Professor Jonathan Phillips has spent four days in Jaipur speaking at Jaipur Literary Festival and visiting Neerja Modi School.
Thirteen years ago, the writer and historian William Dalrymple launched the Jaipur Literary Festival to an audience of 20 people. Today it is the biggest literary festival in the world with over 400,000 people flooding through its technicolour avenues over the 5 days it runs (23-27 January 2020). Free to attend, it is impossible not to be energised by the excitement and enthusiasm of the crowds and has become a focal point for writers, commentators and performers, ranging across literature, politics, history, music, film, science, art and food.

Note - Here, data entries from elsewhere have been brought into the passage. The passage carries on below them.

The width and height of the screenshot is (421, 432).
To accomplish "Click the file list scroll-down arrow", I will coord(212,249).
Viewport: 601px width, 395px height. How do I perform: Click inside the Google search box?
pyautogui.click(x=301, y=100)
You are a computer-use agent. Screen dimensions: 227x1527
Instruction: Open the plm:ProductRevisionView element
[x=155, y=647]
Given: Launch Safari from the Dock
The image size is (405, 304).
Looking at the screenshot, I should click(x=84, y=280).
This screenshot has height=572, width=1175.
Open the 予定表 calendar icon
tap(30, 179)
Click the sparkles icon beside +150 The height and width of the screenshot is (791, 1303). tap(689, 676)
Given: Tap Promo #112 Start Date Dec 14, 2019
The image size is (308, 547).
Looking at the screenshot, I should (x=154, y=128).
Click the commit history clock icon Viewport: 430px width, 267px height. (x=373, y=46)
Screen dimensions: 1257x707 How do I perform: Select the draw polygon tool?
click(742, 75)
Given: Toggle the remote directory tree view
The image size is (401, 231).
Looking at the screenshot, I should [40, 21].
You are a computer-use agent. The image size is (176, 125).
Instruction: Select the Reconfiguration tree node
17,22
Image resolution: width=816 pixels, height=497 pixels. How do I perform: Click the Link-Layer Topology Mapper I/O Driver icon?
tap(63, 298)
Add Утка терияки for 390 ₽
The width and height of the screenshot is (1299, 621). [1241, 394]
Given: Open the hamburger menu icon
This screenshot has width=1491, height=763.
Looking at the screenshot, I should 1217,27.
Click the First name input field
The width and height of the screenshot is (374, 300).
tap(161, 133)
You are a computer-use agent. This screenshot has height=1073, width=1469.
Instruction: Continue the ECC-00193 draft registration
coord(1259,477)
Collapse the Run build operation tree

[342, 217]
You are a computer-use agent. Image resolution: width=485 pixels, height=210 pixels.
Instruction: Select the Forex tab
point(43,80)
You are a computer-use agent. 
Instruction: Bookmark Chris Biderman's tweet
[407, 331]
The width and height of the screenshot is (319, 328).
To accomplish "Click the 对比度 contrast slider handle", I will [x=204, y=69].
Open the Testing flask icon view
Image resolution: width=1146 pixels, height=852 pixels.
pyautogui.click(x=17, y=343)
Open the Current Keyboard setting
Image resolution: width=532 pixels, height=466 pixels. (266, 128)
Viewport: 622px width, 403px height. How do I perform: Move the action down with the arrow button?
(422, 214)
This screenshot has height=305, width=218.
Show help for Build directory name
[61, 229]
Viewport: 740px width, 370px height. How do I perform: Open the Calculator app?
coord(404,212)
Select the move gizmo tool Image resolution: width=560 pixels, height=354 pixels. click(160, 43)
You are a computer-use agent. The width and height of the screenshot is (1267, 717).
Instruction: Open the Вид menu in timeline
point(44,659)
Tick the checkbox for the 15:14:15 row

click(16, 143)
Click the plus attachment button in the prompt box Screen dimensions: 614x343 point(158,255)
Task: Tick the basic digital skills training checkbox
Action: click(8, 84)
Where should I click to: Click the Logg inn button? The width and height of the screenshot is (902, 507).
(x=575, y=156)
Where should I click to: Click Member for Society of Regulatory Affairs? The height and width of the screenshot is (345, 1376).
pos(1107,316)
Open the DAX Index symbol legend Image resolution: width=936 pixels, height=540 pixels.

I was lucky enough to be invited to discuss The Life and Legend of the Sultan Saladin with medieval Islamic expert Professor Brian Catlos of the University of Boulder, Colorado. Set in the brightly painted Durbar (Court) Hall, the conversation format encouraged dialogue with the audience and generated questions that ranged from the role of jihad in the medieval and modern worlds, Saladin’s relations with women, to why he is remembered so positively in the West. It was striking that along with the big local contingent, people from across India and South Asia were present; taking a question from a man actually called Salahuddin was a particular treat. The festival was a chance to meet and to see multiple literary and media luminaries (Channel 4 international correspondent Lindsey Hilsum talking on Marie Colvin was superb) with the current tensions in Indian politics giving a debate on the legacy of Gandhi a sharp contemporary resonance.
I did slip away from the festival for one morning to visit the Neerja Modi School. A big crowd of mightily attentive and inquisitive students from years 9, 11 and above awaited me - and what fabulous questions they asked – some very impressive and sharp-minded young people; future historians (preferably at RHUL), no doubt.
Overall, an utterly extraordinary, noisy, dazzling and absorbing experience.